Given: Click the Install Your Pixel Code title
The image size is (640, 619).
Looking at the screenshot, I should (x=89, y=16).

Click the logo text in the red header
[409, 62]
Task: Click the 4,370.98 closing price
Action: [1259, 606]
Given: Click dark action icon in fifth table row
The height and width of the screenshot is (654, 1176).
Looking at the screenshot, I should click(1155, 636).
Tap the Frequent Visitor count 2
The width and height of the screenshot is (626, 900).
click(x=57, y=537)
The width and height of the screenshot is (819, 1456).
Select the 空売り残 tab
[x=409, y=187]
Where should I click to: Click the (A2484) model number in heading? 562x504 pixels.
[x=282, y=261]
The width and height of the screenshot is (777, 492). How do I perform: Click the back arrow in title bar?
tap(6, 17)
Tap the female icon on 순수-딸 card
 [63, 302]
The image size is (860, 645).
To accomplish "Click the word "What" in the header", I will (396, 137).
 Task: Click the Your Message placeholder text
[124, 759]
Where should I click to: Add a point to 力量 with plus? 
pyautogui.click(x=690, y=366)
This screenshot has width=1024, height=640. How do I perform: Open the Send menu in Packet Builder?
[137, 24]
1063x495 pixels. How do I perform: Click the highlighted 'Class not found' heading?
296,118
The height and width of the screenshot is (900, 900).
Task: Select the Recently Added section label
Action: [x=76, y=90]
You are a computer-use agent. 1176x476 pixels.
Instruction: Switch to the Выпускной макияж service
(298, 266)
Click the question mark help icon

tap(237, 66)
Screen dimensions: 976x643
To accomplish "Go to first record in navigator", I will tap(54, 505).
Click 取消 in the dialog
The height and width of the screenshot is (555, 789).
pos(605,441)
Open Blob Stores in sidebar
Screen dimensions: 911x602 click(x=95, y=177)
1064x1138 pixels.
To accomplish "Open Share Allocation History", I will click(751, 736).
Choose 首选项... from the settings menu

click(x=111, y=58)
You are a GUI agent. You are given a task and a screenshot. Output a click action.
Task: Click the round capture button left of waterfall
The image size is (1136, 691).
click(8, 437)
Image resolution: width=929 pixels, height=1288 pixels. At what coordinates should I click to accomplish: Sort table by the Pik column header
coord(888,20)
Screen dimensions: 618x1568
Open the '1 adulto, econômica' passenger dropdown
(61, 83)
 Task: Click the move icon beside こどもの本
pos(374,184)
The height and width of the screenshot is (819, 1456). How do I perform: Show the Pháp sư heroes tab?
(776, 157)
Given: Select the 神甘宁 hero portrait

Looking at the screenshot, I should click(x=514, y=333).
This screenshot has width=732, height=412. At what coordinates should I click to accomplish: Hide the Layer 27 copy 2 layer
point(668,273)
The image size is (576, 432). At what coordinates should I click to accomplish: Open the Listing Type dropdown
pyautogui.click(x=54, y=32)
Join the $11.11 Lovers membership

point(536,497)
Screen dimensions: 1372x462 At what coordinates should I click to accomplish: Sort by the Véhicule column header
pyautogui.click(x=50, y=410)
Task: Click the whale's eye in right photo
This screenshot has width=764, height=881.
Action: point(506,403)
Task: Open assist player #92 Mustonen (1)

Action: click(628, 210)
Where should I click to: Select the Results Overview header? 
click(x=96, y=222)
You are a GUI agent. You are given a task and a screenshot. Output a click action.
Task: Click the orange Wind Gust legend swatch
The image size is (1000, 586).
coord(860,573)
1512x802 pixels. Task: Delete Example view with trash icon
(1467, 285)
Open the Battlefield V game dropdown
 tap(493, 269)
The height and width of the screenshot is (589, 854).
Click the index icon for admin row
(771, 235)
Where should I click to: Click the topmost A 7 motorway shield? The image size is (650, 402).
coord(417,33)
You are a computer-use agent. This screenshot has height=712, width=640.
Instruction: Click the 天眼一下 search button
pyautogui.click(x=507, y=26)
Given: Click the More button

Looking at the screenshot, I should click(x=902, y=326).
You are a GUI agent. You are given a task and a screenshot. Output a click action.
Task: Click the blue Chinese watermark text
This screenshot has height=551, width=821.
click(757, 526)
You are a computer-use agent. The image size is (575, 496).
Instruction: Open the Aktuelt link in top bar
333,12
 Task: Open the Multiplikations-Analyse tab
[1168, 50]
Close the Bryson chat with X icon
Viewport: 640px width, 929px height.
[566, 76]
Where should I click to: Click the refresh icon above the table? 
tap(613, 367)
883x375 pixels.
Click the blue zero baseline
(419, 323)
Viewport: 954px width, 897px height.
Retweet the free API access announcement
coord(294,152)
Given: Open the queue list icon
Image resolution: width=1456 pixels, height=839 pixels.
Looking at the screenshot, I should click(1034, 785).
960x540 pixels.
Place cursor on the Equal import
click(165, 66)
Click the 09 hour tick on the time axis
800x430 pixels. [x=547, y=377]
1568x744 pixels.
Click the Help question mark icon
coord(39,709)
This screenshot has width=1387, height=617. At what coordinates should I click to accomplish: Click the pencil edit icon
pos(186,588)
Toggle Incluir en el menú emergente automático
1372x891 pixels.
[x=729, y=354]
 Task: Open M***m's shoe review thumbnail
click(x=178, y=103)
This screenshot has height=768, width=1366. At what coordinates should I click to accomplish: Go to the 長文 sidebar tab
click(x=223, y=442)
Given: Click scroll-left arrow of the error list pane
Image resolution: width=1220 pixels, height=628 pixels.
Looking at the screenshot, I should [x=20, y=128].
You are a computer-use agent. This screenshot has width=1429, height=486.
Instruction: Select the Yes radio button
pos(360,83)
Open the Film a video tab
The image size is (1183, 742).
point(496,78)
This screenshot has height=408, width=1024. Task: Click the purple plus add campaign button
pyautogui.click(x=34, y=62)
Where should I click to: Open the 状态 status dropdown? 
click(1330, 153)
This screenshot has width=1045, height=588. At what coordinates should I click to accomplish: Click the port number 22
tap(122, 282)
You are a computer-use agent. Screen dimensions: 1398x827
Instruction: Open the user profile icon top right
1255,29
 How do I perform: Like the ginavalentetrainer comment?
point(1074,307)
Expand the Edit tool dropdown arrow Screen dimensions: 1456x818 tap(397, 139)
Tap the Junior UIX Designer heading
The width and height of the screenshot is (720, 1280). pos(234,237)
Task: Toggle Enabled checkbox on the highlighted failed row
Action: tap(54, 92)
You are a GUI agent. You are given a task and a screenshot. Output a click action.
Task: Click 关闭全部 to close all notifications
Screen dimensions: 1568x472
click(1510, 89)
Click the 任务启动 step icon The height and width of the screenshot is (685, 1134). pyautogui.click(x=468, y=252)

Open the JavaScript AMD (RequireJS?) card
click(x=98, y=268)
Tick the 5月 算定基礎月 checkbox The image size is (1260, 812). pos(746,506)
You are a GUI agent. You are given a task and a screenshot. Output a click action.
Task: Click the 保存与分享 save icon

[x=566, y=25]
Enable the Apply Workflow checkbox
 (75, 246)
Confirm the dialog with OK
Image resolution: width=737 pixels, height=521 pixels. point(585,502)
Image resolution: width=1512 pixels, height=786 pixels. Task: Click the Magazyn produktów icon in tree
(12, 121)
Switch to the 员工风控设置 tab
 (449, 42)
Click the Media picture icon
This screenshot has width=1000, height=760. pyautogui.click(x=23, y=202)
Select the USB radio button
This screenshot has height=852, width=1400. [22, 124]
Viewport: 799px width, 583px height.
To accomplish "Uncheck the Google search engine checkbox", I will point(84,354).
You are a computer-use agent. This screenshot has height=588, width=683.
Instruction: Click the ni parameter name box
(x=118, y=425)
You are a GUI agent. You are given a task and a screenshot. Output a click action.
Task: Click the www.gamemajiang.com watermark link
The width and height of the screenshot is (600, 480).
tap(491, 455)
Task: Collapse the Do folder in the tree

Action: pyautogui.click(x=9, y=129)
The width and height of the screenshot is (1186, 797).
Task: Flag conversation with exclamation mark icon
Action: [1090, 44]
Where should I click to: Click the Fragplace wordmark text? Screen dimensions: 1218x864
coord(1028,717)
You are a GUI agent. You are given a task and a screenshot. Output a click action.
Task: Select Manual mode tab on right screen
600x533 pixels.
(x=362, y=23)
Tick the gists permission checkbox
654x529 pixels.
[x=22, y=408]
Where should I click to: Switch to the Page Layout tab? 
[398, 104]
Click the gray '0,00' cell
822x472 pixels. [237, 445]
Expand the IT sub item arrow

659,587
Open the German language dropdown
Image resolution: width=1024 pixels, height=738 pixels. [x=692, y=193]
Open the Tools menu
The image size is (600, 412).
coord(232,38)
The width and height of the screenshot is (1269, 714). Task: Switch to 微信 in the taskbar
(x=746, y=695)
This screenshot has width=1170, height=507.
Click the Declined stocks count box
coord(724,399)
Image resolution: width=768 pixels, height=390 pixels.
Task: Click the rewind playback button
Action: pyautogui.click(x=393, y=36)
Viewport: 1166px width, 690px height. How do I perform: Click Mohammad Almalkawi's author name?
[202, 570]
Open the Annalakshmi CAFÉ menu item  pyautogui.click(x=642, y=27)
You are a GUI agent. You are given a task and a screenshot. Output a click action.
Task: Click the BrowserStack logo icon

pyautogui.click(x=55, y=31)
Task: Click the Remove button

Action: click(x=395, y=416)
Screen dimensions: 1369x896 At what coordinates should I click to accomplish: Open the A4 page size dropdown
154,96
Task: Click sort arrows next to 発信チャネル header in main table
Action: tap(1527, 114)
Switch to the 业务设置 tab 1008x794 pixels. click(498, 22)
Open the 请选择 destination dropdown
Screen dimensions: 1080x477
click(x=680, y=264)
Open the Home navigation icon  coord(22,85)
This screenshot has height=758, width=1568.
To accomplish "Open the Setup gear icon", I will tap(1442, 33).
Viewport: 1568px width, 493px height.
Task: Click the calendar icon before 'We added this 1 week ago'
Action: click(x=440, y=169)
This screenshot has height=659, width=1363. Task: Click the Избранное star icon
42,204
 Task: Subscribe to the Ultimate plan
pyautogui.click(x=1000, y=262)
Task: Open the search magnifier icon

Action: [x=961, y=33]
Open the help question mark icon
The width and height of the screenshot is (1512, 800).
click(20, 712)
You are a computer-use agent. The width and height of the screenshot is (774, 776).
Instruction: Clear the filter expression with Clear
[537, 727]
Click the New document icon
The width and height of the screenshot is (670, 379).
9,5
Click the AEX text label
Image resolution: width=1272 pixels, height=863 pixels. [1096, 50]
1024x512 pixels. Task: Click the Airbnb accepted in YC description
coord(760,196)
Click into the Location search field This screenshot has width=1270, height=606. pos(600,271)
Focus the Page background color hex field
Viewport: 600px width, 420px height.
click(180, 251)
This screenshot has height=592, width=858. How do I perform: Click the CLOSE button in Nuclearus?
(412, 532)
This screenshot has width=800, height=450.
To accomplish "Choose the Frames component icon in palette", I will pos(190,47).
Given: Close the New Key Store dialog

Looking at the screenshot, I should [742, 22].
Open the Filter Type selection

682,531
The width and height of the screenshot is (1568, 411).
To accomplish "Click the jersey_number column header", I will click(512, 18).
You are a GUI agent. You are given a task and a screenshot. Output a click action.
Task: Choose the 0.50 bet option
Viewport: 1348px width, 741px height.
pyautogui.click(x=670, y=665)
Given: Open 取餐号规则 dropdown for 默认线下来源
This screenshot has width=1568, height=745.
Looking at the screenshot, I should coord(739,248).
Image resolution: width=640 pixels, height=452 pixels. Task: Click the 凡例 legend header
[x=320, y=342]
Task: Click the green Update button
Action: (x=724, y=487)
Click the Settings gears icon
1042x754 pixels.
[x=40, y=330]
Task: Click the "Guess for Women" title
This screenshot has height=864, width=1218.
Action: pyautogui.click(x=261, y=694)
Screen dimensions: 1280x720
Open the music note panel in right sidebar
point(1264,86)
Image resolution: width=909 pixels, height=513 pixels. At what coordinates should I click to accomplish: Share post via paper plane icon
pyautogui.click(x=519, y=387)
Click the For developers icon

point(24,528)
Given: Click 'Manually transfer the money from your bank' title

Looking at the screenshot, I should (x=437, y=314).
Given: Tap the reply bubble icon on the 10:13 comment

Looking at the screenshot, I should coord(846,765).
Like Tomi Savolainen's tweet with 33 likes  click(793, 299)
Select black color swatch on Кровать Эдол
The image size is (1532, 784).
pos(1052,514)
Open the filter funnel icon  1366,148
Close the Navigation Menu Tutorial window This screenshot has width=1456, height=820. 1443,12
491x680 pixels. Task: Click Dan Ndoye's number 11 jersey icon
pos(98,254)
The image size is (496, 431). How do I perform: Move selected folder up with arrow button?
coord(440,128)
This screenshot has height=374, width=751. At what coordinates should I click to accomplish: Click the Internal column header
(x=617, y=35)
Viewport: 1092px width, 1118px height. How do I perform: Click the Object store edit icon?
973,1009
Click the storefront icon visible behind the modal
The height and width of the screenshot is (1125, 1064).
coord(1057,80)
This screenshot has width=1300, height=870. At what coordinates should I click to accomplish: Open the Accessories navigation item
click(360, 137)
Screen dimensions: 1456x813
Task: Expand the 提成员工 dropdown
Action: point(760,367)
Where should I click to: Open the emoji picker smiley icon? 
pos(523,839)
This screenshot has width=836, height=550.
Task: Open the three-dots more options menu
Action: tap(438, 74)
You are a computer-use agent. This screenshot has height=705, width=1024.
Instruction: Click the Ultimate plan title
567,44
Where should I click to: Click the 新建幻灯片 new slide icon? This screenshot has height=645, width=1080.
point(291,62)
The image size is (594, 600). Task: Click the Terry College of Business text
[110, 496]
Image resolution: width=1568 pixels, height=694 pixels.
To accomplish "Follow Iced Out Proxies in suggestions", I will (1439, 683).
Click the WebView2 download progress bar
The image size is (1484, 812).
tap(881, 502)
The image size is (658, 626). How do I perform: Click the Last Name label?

Problem description: Your output must be the lines of the material above, from the first through the line that contains "Tap the Frequent Visitor count 2", copied exactly. Include both endpoints and nothing else.

Result of the exercise:
Given: Click the Install Your Pixel Code title
The image size is (640, 619).
Looking at the screenshot, I should (x=89, y=16).

Click the logo text in the red header
[409, 62]
Task: Click the 4,370.98 closing price
Action: [1259, 606]
Given: Click dark action icon in fifth table row
The height and width of the screenshot is (654, 1176).
Looking at the screenshot, I should click(1155, 636).
Tap the Frequent Visitor count 2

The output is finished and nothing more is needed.